Assise à la fenêtre qui donnait sur la rue, et cherchant à tromper l’ennui de l’attente par la lecture, mais n’ayant plus guère l’esprit à d’imaginaires amours, Lilia l’attendait ; en le voyant, le front de la jeune femme s’éclairait d’une joie passionnée. Le docteur étant absent presque toujours ; ils se trouvaient seuls, car la petite Jeanne se tenait d’ordinaire avec la bonne. Mais ne se lassaient point de causer ensemble, et souvent Lucien arrivait aux Grolles en retard d’une heure pour le dîner.

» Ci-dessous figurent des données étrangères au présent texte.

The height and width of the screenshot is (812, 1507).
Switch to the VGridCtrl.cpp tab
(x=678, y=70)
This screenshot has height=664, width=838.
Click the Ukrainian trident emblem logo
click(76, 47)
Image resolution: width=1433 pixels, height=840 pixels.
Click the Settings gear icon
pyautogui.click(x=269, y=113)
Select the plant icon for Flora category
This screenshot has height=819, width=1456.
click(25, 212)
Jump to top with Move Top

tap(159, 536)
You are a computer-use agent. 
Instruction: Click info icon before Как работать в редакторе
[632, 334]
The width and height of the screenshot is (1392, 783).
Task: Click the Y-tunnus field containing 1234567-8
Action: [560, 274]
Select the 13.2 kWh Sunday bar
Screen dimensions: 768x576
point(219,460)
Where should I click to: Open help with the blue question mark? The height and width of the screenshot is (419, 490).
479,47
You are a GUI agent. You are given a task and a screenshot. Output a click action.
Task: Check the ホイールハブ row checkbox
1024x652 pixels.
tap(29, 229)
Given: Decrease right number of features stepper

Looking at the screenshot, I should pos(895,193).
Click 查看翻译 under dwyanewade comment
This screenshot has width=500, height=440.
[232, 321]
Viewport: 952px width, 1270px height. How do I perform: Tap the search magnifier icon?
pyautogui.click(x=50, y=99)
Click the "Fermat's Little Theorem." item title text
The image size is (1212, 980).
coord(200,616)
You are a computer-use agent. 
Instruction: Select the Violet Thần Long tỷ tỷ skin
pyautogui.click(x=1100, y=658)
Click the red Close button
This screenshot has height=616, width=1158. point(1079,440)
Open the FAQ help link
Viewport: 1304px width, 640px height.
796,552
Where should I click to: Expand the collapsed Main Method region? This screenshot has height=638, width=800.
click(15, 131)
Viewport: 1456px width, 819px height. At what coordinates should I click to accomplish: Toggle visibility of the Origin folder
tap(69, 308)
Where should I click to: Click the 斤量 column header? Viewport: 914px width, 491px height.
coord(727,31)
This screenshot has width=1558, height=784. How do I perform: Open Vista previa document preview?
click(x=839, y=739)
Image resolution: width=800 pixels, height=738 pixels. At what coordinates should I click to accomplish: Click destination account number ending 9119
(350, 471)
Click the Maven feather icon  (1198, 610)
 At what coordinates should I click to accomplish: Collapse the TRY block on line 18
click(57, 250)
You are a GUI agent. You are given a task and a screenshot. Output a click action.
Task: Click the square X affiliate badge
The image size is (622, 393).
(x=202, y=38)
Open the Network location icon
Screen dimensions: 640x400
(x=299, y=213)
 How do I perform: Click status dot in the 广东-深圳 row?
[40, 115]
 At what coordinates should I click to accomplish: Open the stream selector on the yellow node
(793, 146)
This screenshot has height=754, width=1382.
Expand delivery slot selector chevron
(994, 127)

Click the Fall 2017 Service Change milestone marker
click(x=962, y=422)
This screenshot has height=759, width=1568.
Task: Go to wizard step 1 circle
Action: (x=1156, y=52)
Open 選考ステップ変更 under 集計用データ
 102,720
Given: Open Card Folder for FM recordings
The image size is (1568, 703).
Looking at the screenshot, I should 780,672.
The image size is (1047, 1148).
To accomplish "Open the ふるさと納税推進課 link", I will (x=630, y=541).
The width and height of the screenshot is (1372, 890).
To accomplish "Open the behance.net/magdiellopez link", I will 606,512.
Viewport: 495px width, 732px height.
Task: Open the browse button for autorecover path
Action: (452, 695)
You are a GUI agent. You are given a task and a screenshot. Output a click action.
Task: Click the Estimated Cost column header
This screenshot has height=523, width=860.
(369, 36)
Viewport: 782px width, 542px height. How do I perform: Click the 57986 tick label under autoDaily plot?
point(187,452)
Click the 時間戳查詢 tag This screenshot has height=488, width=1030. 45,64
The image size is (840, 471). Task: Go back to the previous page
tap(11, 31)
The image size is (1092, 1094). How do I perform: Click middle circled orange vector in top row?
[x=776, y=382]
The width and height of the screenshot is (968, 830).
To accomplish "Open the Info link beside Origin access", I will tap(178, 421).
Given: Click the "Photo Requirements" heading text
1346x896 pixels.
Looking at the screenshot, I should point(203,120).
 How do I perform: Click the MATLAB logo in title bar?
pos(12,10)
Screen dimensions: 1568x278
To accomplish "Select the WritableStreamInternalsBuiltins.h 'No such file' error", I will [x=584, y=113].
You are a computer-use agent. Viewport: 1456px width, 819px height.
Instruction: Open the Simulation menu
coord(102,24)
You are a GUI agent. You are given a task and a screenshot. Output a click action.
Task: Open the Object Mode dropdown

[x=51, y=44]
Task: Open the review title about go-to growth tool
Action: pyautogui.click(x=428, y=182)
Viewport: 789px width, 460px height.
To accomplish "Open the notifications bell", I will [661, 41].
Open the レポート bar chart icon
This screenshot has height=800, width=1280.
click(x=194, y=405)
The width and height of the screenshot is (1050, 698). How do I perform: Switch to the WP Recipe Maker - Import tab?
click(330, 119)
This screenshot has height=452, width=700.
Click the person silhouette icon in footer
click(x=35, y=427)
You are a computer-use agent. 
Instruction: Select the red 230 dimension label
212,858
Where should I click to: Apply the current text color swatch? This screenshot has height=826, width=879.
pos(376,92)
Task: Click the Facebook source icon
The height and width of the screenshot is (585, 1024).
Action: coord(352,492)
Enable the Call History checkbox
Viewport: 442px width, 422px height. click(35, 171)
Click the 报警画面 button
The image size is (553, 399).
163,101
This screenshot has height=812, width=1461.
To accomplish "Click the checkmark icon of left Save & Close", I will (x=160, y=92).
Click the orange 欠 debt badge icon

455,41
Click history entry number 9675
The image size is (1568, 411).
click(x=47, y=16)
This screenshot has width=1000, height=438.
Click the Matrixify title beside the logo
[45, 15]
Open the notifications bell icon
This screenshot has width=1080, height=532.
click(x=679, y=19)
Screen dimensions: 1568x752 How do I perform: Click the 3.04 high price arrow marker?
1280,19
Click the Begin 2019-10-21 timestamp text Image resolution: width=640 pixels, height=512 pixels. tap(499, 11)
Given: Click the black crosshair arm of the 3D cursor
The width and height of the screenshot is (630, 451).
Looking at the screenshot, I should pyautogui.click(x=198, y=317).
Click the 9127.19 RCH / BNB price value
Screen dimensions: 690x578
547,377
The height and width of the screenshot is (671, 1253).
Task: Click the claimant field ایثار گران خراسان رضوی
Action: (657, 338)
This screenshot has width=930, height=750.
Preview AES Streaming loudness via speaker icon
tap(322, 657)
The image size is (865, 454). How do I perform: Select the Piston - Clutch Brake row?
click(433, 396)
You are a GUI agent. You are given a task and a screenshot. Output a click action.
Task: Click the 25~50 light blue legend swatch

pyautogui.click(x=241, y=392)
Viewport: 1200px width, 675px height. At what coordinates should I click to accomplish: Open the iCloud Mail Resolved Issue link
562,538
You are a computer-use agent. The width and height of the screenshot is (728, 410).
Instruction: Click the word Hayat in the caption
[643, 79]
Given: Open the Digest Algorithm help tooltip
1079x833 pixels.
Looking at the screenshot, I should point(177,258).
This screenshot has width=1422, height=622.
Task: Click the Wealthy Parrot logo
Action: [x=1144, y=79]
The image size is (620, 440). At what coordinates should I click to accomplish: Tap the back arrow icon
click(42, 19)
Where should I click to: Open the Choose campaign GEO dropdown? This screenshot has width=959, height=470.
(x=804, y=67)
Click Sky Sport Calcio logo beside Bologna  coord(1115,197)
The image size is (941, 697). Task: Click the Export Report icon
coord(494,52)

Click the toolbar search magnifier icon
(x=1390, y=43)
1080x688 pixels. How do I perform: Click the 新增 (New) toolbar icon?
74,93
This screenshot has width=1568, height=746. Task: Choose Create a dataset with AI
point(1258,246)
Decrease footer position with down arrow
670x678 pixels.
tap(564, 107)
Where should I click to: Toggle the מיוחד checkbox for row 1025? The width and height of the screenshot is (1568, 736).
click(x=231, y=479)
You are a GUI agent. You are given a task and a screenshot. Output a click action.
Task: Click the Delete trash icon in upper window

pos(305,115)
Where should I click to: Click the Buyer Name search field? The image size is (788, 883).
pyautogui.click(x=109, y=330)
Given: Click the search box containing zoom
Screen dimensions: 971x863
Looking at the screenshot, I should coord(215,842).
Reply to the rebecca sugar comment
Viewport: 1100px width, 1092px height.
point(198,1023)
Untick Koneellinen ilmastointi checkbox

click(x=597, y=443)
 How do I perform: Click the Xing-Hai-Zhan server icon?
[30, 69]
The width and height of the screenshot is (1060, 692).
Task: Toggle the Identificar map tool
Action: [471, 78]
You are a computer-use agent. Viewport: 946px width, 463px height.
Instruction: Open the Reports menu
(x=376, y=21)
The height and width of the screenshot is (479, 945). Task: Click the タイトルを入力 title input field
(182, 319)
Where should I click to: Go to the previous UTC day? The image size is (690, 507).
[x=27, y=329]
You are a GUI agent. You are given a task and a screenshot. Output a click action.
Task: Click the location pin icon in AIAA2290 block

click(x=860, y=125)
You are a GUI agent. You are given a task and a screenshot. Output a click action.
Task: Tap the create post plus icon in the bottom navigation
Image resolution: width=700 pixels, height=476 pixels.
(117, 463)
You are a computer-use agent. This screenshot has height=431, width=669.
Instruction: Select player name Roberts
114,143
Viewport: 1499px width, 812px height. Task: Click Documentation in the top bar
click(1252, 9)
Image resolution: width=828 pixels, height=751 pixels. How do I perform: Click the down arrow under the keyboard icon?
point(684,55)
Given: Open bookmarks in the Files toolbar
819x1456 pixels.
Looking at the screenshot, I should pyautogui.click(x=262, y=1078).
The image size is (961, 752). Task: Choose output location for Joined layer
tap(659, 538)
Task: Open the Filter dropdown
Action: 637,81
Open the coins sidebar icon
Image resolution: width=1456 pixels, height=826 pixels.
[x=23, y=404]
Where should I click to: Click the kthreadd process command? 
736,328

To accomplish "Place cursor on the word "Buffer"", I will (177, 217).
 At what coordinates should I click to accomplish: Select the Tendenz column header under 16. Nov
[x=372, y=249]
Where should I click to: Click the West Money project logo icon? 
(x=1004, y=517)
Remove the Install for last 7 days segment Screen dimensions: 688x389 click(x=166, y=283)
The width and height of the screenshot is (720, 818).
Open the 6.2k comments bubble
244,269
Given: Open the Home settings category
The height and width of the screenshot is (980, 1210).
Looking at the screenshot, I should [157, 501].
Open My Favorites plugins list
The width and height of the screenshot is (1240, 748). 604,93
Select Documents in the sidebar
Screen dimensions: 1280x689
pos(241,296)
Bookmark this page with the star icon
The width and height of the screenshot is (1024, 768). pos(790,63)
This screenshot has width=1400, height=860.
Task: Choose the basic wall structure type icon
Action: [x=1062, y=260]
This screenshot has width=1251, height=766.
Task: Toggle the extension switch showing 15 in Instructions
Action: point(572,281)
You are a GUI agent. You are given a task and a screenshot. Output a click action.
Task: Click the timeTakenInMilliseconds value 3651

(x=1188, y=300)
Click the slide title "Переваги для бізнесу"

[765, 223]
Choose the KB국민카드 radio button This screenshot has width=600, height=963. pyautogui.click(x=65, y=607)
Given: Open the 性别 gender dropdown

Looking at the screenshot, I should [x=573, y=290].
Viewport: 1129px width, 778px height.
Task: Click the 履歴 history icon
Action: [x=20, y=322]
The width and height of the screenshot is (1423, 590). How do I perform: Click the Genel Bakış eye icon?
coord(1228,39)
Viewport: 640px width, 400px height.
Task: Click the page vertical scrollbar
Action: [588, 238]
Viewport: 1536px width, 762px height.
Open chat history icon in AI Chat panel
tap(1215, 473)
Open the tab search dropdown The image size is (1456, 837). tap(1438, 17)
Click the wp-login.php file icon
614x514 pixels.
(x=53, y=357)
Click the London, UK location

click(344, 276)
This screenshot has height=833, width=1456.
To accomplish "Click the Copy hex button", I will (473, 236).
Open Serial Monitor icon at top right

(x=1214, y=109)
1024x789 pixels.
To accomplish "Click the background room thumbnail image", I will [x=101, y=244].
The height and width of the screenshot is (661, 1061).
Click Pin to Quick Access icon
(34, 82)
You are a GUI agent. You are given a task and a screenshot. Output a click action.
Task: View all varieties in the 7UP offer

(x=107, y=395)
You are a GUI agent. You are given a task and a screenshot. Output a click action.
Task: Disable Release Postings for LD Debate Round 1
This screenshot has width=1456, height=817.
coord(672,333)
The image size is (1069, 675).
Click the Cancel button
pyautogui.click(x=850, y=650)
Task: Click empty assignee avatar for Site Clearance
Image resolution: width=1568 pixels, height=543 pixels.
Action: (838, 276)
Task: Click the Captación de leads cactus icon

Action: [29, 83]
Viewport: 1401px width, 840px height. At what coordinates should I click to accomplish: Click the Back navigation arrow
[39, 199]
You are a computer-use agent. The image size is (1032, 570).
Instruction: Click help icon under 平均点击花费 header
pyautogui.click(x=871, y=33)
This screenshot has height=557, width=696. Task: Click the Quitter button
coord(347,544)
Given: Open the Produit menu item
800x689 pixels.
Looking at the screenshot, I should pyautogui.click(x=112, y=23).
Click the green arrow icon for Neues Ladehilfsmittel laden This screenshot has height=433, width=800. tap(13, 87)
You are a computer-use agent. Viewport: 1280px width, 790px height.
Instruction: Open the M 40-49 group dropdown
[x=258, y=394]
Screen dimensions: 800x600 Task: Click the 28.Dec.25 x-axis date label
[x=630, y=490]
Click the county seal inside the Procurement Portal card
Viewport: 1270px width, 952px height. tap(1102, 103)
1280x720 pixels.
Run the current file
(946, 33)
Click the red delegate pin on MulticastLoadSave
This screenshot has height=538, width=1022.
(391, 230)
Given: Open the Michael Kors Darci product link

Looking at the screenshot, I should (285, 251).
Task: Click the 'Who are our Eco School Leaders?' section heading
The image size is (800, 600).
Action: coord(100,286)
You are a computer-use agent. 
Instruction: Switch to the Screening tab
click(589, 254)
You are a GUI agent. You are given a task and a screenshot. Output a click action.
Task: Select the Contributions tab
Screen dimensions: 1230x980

Comme Lucien se rendait chez Lilia un jour, il rencontra M. Darbault qui revenait des Saulées.

« Quel original ! s’écria l’honorable notaire en parlant de Louis de Pontvigail. En voilà un homme qui parle étrangement des affaires ! Croirais-tu qu’il fait fi du droit légal et ne tient compte que du sentiment ! S’imaginerait-on jamais que c’est un propriétaire ? Je pensais, moi, qu’en devenant maître des biens de son père il changerait ; mais non c’est une tête à part. Ah çà ! poursuivit l’oncle, il faut que je te dise… étant là, ma foi ! je n’ai pu m’en tenir de lui faire entendre ce qui aurait dû lui être dit par toi-même depuis longtemps, à savoir que ses visites journalières, sans but avoué compromettaient la réputation de Cécile. J’ai cru, sur ma parole ! qu’il allait se trouver mal, car il est devenu très-rouge, puis très-pâle, et je pense que c’était de colère, car il tient malgré tout de son père à cet égard.